BFS
- Developer(s): Bell Labs^{[citation needed]}
- Full name: Boot File System
- Introduced: with UNIX System V
- Partition IDs: 0x63 (MBR)

Structures
- Directory contents: single inode table
- File allocation: 16-bit inodes

Limits
- Max filename length: 14 characters

Other
- Supported operating systems: SVR4, UnixWare^{[citation needed]}

= Boot File System =

UnixWare file system

The Boot File System (named BFS on Linux, but BFS also refers to the Be File System) was used on UnixWare to store files necessary to its boot process.

It does not support directories, and only allows contiguous allocation for files, to make it simpler to be used by the boot loader.

==Implementations==

Besides the UnixWare support, Martin Hinner wrote a bfs kernel module for Linux that supports it.

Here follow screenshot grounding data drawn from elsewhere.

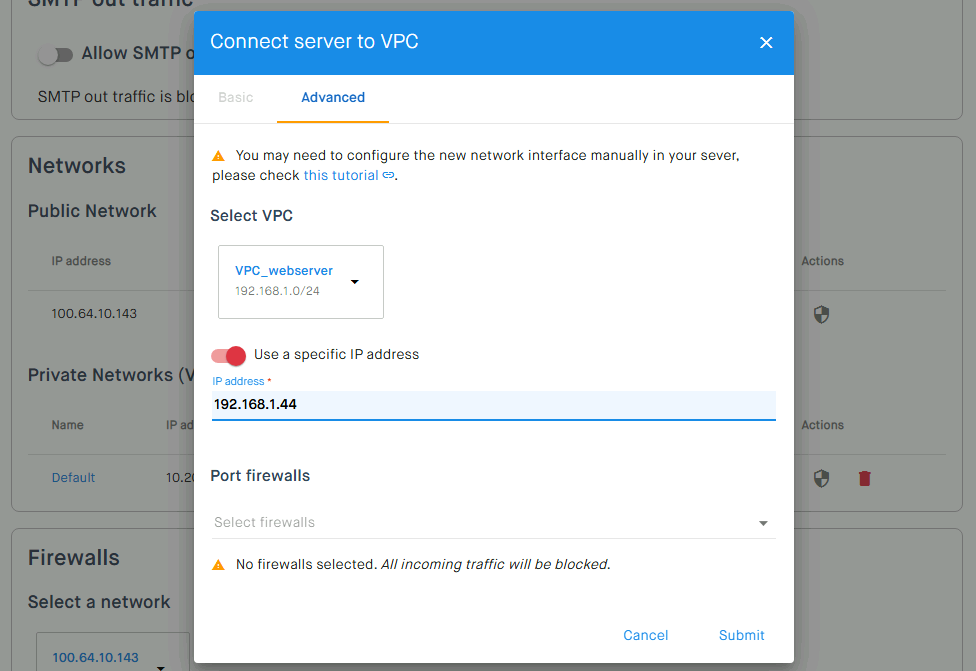This screenshot has width=976, height=671.
Task: Open the this tutorial link
Action: coord(340,176)
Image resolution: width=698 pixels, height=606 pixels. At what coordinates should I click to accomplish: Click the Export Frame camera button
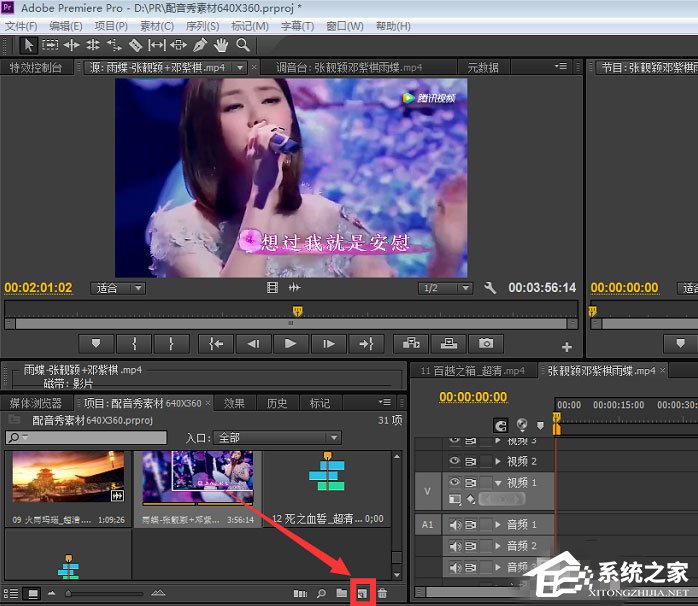click(486, 343)
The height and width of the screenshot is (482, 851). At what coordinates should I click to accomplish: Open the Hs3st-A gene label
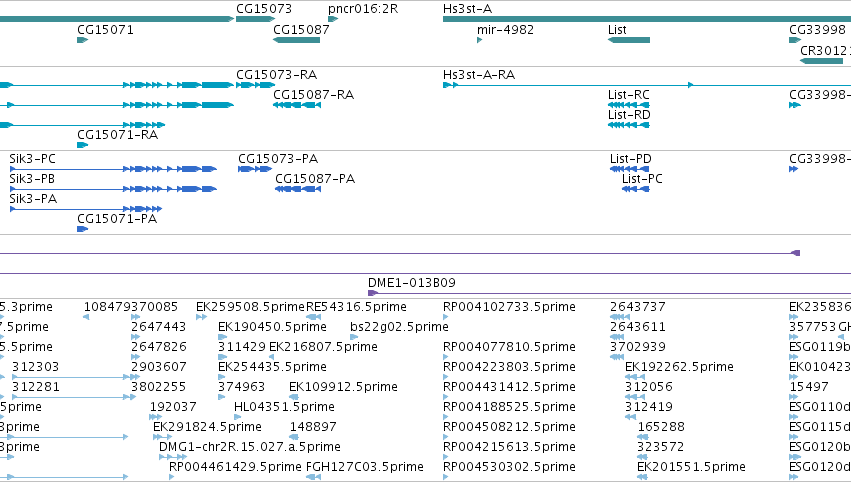(467, 9)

He documented the file system layout as part of the process.

The Linux kernel implementation of BFS was written by Tigran Aivazian and it became part of the standard kernel sources on 28 October 1999 (Linux version 2.3.25).

The original BFS was written at AT&T Bell Laboratories for the UNIX System V, Version 4.0 porting base in 1986. It was written by Ron Schnell, who is also the author of Dunnet (game).

BFS was the first non-S5 (System V) Filesystem written using VFS (Virtual Filesystem) for AT&T UNIX.